Customers looking to enhance generative AI accuracy can use vector-based retrieval systems and the Retrieval Augmented Generation (RAG) architectural pattern.
Lettria demonstrated that integrating graph-based structures into RAG workflows improves answer precision by up to 35% compared to vector-only retrieval methods.
Human questions are complex and graphs represent data in a machine-readable format that preserves the rich relationships between entities, leading to a more accurate answer to complex queries.
Graphs maintain the natural structure of the data, allowing for a more precise mapping between questions and answers.

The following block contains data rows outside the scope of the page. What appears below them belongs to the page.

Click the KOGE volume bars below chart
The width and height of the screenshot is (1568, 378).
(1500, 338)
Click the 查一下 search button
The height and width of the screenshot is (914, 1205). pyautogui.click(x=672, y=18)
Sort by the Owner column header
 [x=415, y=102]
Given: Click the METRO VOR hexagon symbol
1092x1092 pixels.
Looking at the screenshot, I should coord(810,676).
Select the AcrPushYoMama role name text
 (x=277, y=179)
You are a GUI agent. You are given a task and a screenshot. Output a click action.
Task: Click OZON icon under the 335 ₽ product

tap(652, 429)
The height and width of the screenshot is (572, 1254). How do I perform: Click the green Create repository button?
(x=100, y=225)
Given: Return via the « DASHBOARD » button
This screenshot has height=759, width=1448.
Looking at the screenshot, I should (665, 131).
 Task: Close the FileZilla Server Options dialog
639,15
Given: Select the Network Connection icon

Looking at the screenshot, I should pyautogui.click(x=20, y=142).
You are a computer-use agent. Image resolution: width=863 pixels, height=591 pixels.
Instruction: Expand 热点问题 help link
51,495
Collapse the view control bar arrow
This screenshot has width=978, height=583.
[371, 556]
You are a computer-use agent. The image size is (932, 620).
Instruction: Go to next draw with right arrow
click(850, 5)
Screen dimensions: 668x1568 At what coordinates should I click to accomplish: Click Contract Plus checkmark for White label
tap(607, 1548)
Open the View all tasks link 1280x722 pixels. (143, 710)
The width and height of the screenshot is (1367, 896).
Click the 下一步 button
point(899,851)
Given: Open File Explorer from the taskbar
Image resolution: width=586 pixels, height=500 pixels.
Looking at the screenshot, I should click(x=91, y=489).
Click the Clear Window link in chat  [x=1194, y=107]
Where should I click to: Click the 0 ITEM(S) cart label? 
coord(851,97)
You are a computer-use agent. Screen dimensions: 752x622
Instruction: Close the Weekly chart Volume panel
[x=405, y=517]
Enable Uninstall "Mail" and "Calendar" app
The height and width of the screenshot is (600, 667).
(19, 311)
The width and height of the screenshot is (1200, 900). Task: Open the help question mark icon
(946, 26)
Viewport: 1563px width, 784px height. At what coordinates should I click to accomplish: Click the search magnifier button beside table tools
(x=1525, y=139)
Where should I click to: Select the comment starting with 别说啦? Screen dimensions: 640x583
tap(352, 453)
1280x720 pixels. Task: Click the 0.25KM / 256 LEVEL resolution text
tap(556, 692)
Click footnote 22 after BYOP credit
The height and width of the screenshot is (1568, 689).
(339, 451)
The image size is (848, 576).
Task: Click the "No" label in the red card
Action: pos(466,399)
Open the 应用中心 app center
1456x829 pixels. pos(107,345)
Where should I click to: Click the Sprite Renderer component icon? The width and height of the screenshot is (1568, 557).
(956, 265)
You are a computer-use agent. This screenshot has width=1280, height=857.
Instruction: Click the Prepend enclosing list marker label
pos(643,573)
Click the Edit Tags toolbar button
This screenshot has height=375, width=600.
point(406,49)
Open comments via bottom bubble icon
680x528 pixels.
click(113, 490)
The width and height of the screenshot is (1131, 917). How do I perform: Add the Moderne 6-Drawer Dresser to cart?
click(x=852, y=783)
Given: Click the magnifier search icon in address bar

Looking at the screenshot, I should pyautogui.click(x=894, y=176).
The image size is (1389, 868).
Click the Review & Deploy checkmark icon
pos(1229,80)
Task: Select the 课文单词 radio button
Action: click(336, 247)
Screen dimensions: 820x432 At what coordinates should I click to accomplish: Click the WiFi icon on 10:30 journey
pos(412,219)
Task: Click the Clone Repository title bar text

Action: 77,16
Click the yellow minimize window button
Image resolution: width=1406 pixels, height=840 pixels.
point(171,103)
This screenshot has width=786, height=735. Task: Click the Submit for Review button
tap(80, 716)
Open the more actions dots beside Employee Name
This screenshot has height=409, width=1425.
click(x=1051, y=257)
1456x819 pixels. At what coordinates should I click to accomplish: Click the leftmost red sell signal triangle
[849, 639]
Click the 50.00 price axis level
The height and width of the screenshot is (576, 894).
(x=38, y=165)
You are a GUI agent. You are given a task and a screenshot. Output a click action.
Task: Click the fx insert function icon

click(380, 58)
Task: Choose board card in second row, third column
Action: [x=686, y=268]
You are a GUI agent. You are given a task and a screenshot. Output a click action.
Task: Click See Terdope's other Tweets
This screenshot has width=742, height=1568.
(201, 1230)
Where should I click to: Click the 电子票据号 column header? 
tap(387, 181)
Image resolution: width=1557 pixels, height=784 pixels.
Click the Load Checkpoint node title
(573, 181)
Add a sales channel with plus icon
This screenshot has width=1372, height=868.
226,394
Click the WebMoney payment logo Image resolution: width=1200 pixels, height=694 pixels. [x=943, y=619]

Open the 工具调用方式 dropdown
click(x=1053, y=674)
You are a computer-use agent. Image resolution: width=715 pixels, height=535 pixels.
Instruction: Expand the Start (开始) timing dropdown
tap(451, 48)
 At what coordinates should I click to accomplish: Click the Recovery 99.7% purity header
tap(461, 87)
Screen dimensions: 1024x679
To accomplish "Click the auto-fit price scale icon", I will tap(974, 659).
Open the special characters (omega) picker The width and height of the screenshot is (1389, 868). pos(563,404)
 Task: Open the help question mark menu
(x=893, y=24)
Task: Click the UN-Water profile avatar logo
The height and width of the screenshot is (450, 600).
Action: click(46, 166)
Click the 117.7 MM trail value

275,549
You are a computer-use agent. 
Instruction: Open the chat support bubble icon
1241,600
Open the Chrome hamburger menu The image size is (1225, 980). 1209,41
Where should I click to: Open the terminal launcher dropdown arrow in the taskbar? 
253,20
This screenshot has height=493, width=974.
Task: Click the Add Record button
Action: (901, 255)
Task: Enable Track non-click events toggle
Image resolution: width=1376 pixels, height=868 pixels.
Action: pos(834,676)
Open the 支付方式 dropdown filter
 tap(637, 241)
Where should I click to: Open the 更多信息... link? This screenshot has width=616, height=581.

Lettria conducted extensive benchmarks using GraphRAG, resulting in answers that were 80% correct, compared to 50.83% with traditional RAG.
Amazon Web Services (AWS) offers tools and services to build and deploy generative AI applications, including Amazon Neptune, a fully managed graph database service.
Implementing GraphRAG with AWS requires domain definition, graph database storage, and developing skills in graph modeling, graph queries, prompt engineering, or LLM workflow maintenance.
Lettria provides an accessible and scalable solution to integrate GraphRAG into applications, including simplified ingestion and processing of complex datasets.
Managed GraphRAG implementations through Lettria and Amazon Bedrock offer improved question-answering performance, scalability, and flexibility.
By incorporating graphs into RAG workflows, organizations can achieve up to 35% improvement in accuracy, leading to more informed decision-making.